As part of the study, Australian researchers recruited a total of 82 adults with depression, aged between 18 -65.
They assessed their mental health and quality of life using two official scales: the Depression Anxiety Stress Scales (DASS) and the Positive and Negative Affect Scale (PANAS).
They then assessed how strongly they followed the Mediterranean diet through a 14-item questionnaire.
The study’s lead author, Dr Natalie Parletta, of the University of South Australia, said there was a strong link between the Mediterranean diet and lower scores for mental illness.
This was despite the fact it was a study of people with depression, who tended to have poor diets in the first place.
She told MailOnline: ‘What we found is that poor diet is predicting the onset of depression.
‘We recruited people who had depression already. We screened out people who had good diet.
'It’s not that people are getting depressed and then eating badly, eating badly causes the depression in the first place'
‘So it was amazing that there was a significant correlation the Mediterranean diet and mental illness, even for people with low scores on the consumption of wholefoods.’
She said research shows there is an overlap between heart disease and depression, and scientists have begun to think there might be common underlying mechanisms.
Inflammation and insulin resistance which occurs in the body and causes heart disease could also cause depression in the brain, she said.
‘The brain is an organ like any other,’ she explained.
‘It has higher needs than other organs, from bloodflow to delivering oxygen, glucose and nutrients.
‘A lack of bloodflow and inflammation can affect the brain as much as any other organ.
A Mediterranean diet is high in nutrients such as omega-3, vitamin B, vitamin D, healthy fats and anti-oxidants, she said, which are all important for keeping the brain functioning well and staving off mental illness.

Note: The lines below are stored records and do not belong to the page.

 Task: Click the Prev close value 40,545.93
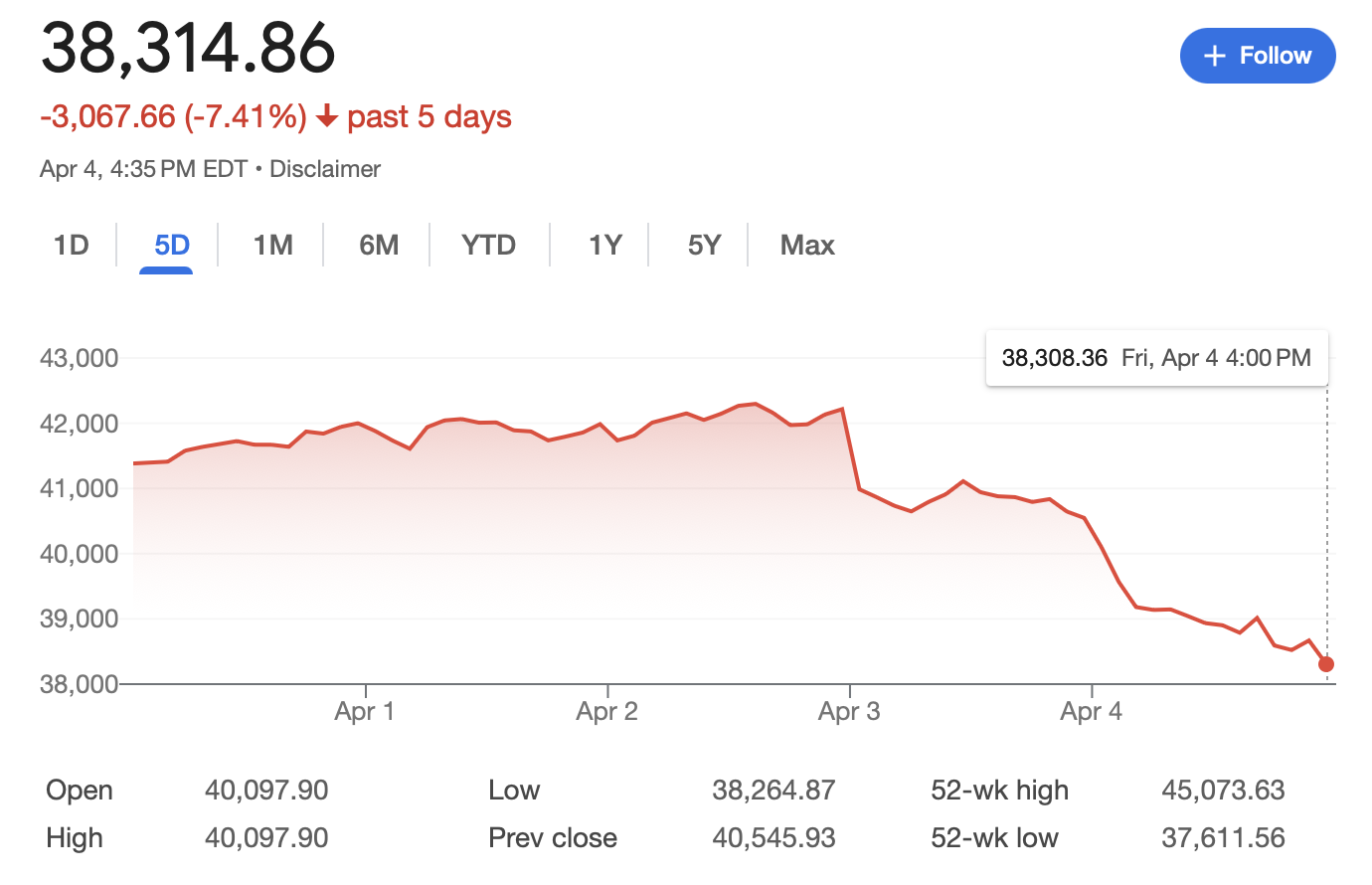[x=773, y=838]
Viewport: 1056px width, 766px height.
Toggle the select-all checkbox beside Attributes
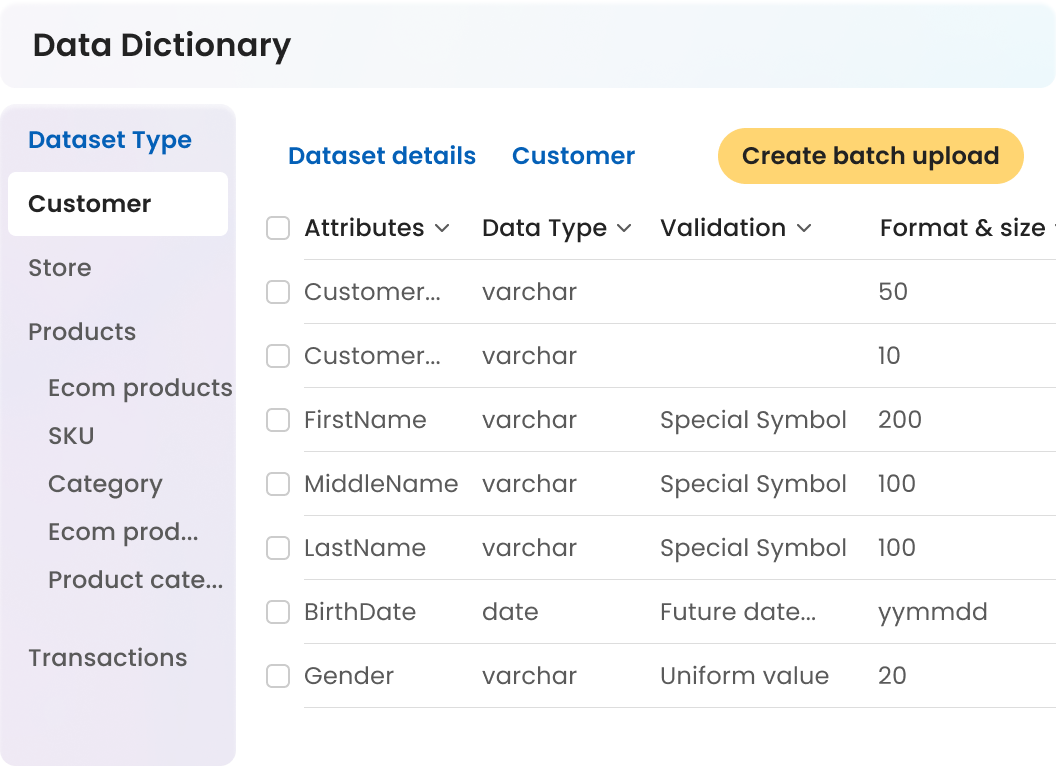click(x=278, y=228)

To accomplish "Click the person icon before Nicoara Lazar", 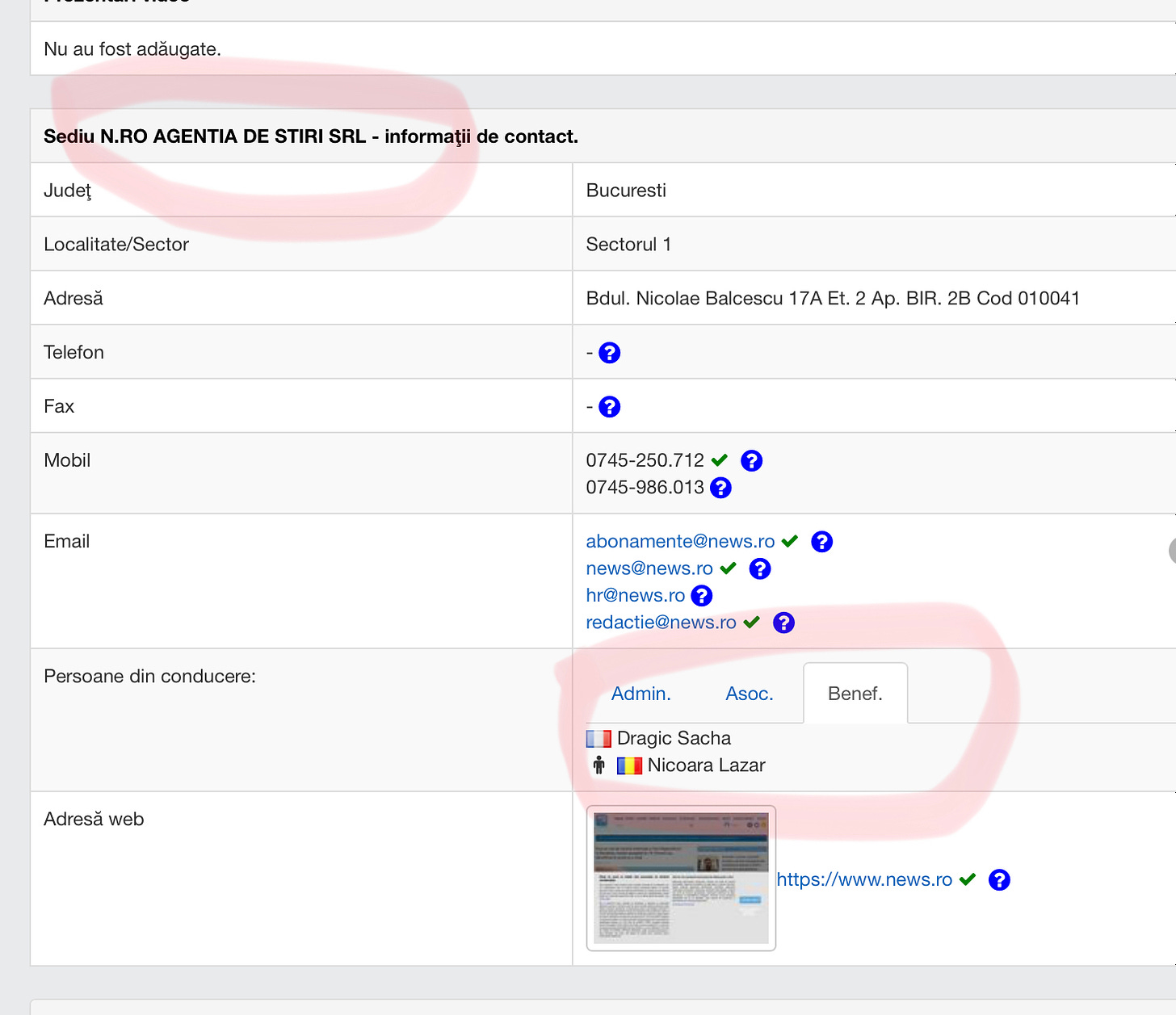I will point(598,765).
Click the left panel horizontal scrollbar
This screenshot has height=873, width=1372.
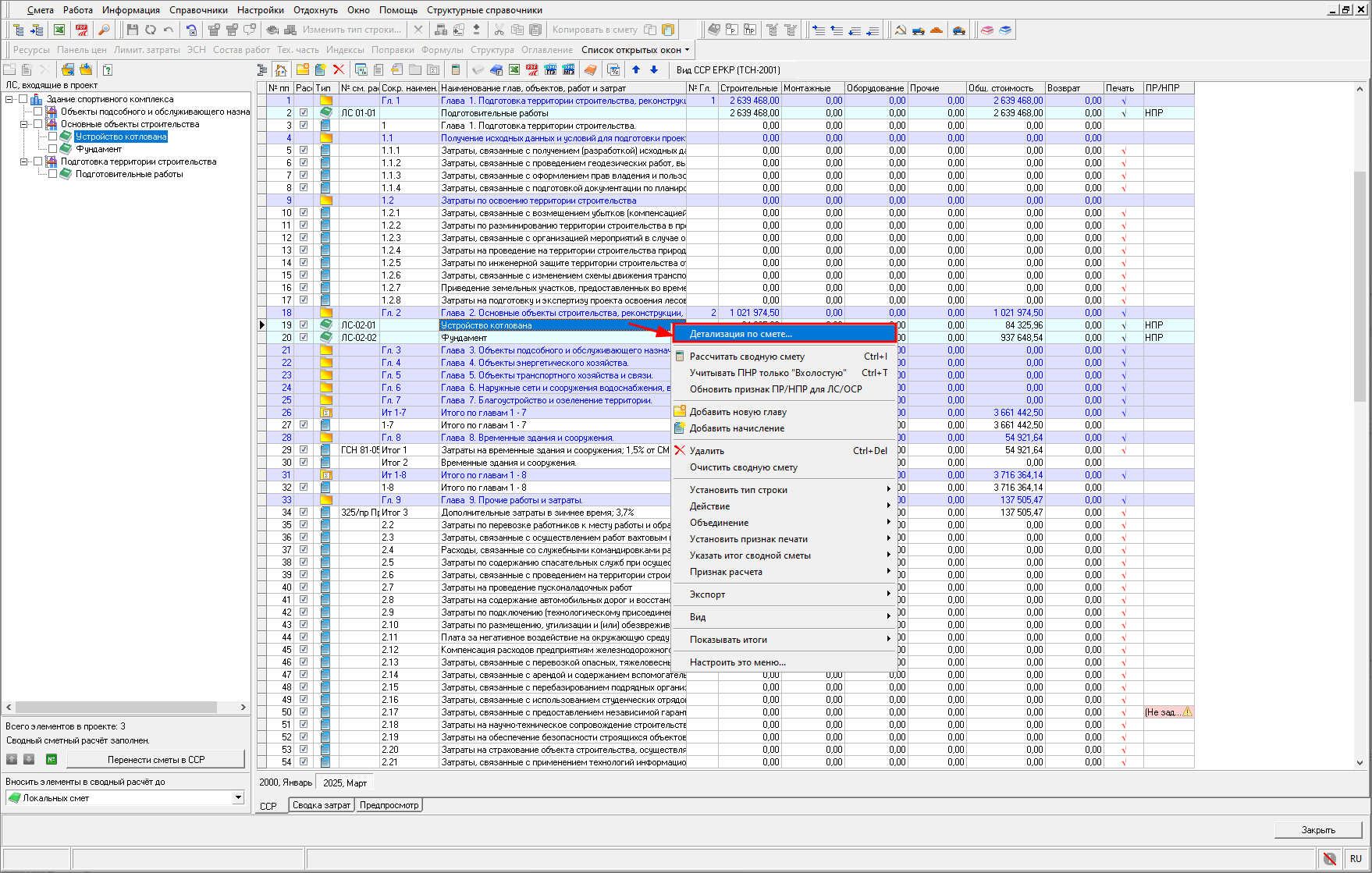pos(117,707)
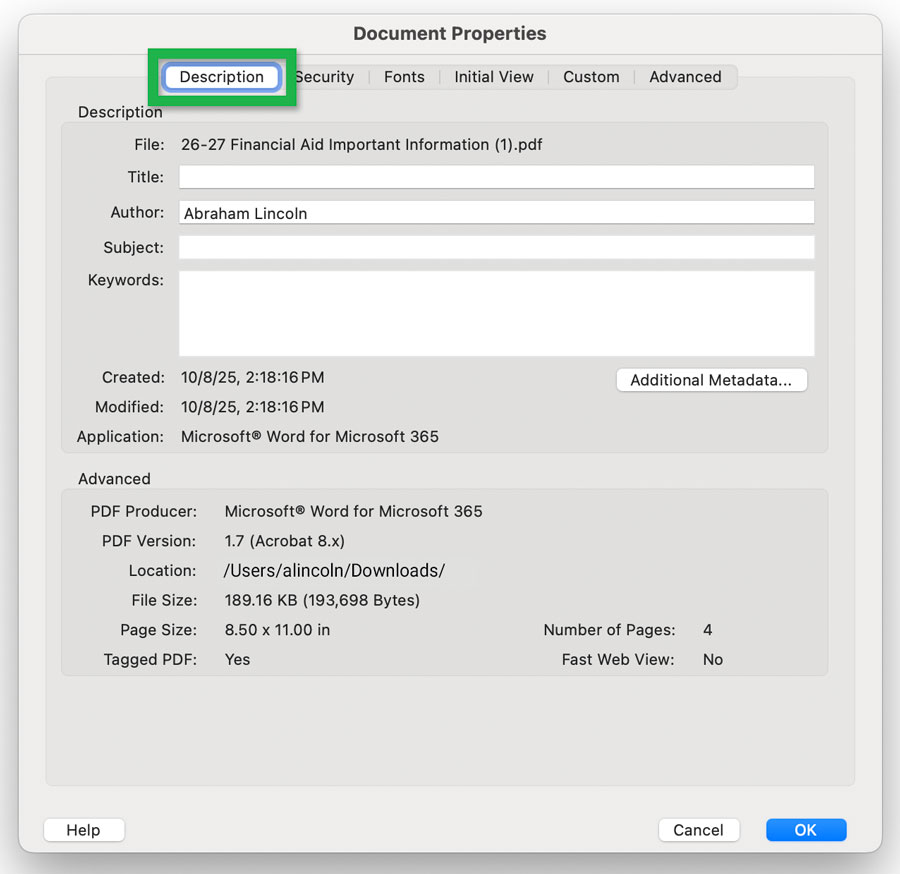Click the Subject input field
This screenshot has width=900, height=874.
pos(495,247)
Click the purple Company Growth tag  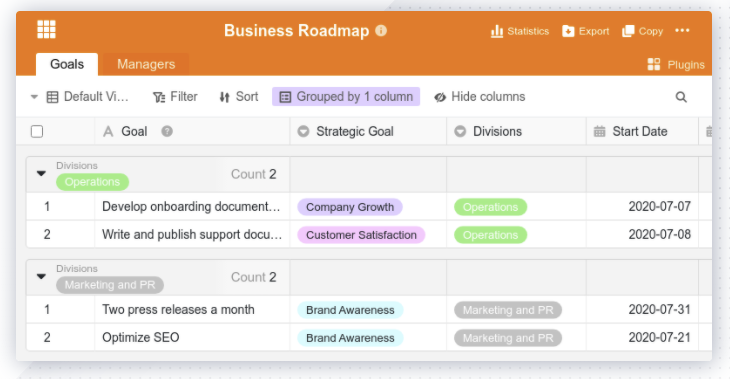pos(350,207)
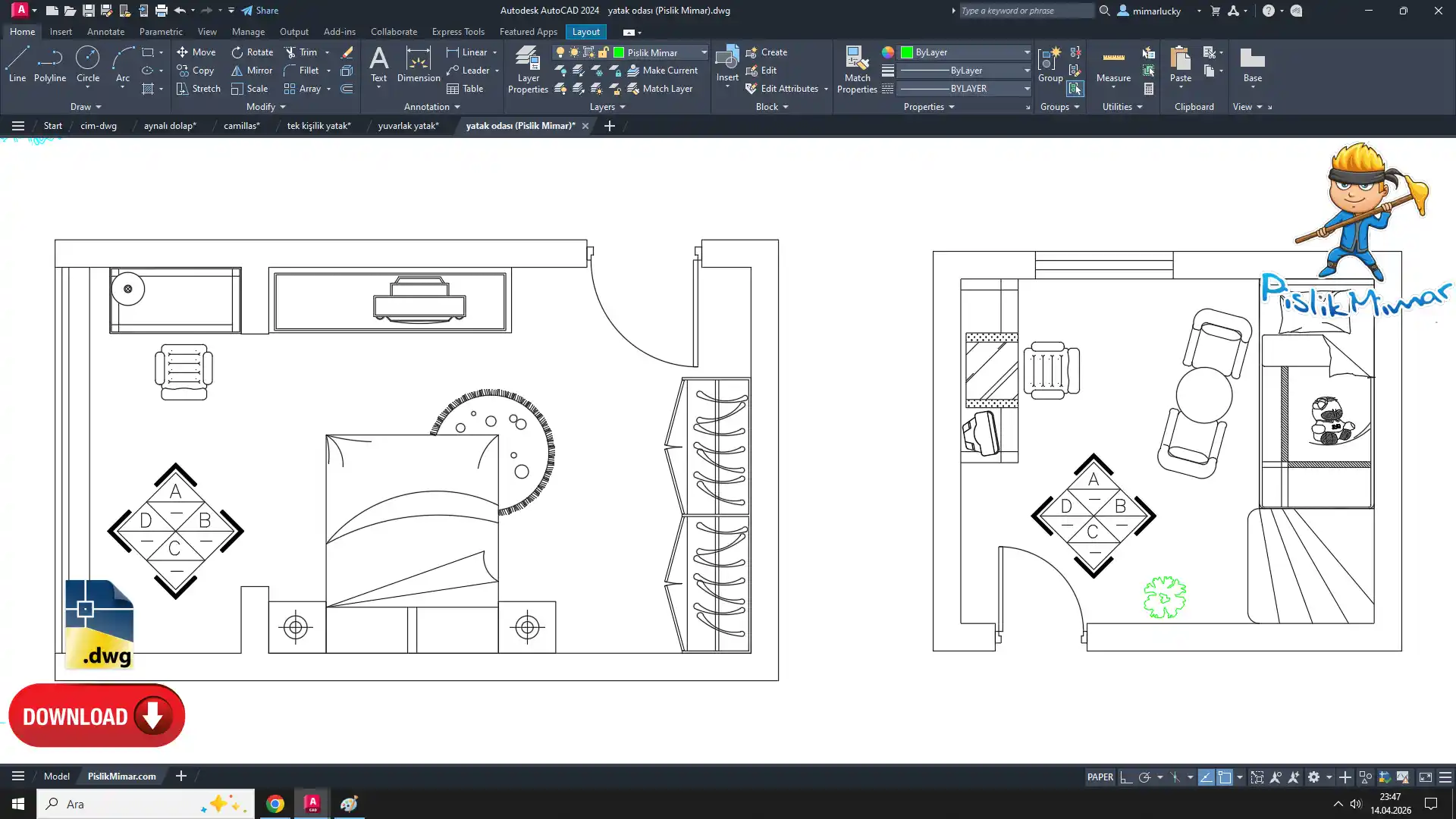
Task: Toggle object snap in status bar
Action: (1225, 777)
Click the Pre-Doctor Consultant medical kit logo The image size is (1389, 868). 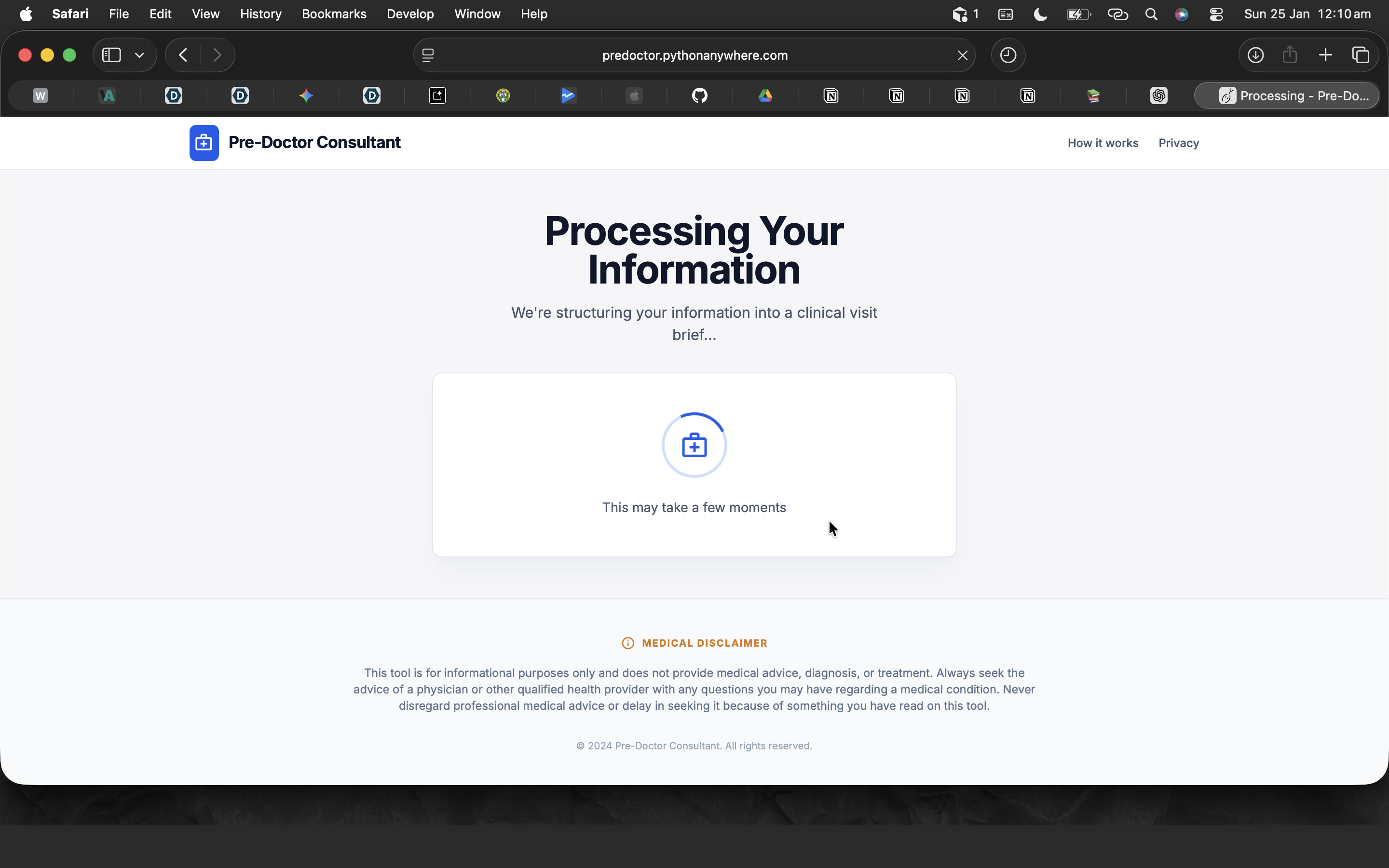click(204, 143)
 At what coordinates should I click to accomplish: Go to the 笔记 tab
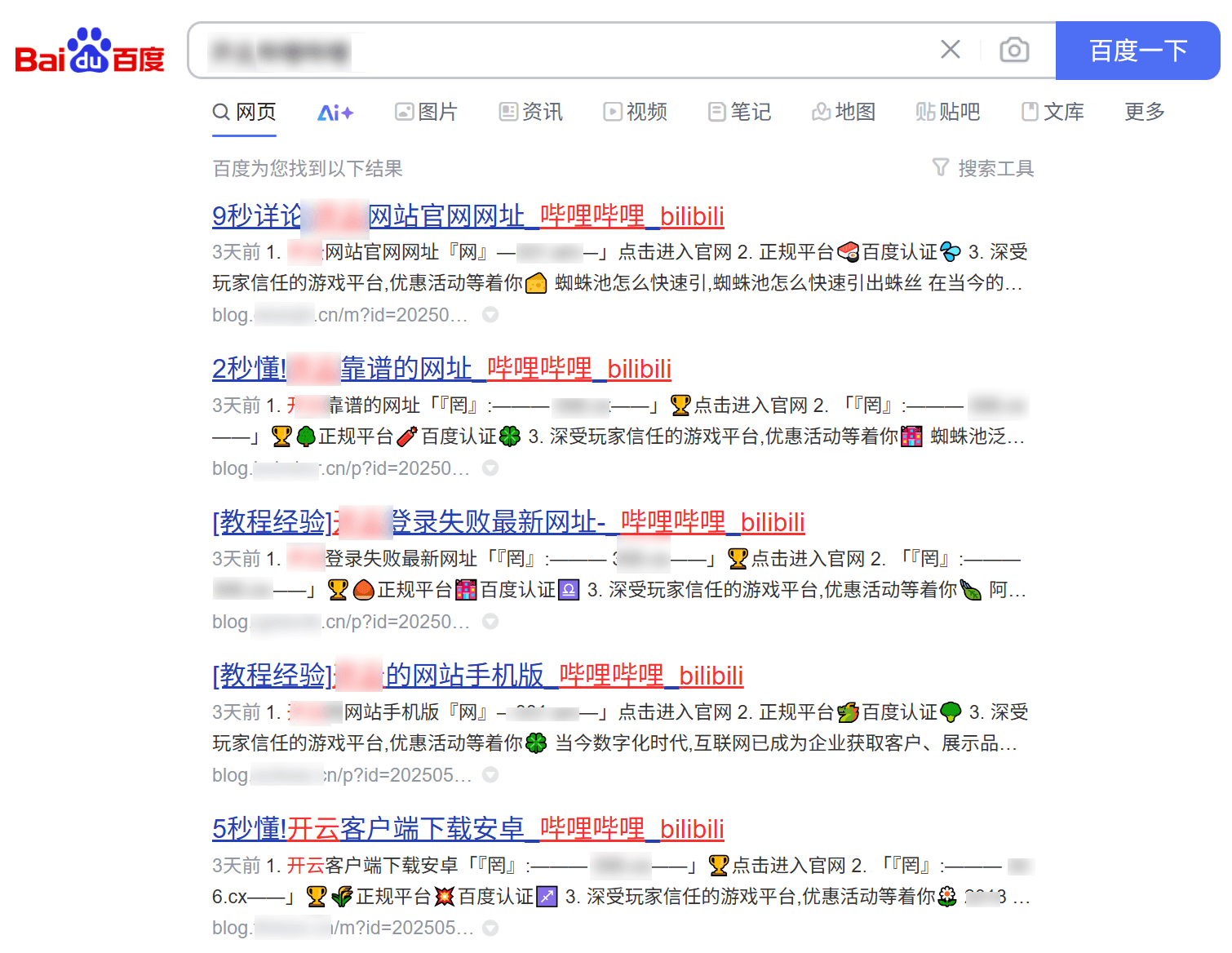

There has been a lot of research on how omega-3 fatty acids, found in fish, play a vital role in maintaining or improving mental health and stability.
Deficiency in these nutrients can impair the brain’s functioning and lead to depression, she added.
She said: ‘There are many challenges in life, and factors that lead to depression. But by developing a strong foundation for our brain to function well through providing it with key nutrients, we’re better able to deal with life’s challenges.
‘And it’s not just the nutrients - the fibre is also beneficial. Highly fibrous foods means you’re not getting mood swings through sugar.
She continued: ‘Sometimes depression is biological. It could be a wheat allergy, it’s rarely known that an intolerance can lead to depression and even bipolar.
‘Depending on the person, a deficiency could be the key link to what is causing mental illness.’
On the other hand, a poor diet can lead to depression, stress and anxiety, she said.
She explained hat highly processed foods, red meat and confectionary increase our blood glucose levels, leading to sensitivity to insulin – the hormone that controls how much sugar is in our blood – and obesity.
This inflammation affects the brain, causing mental illness.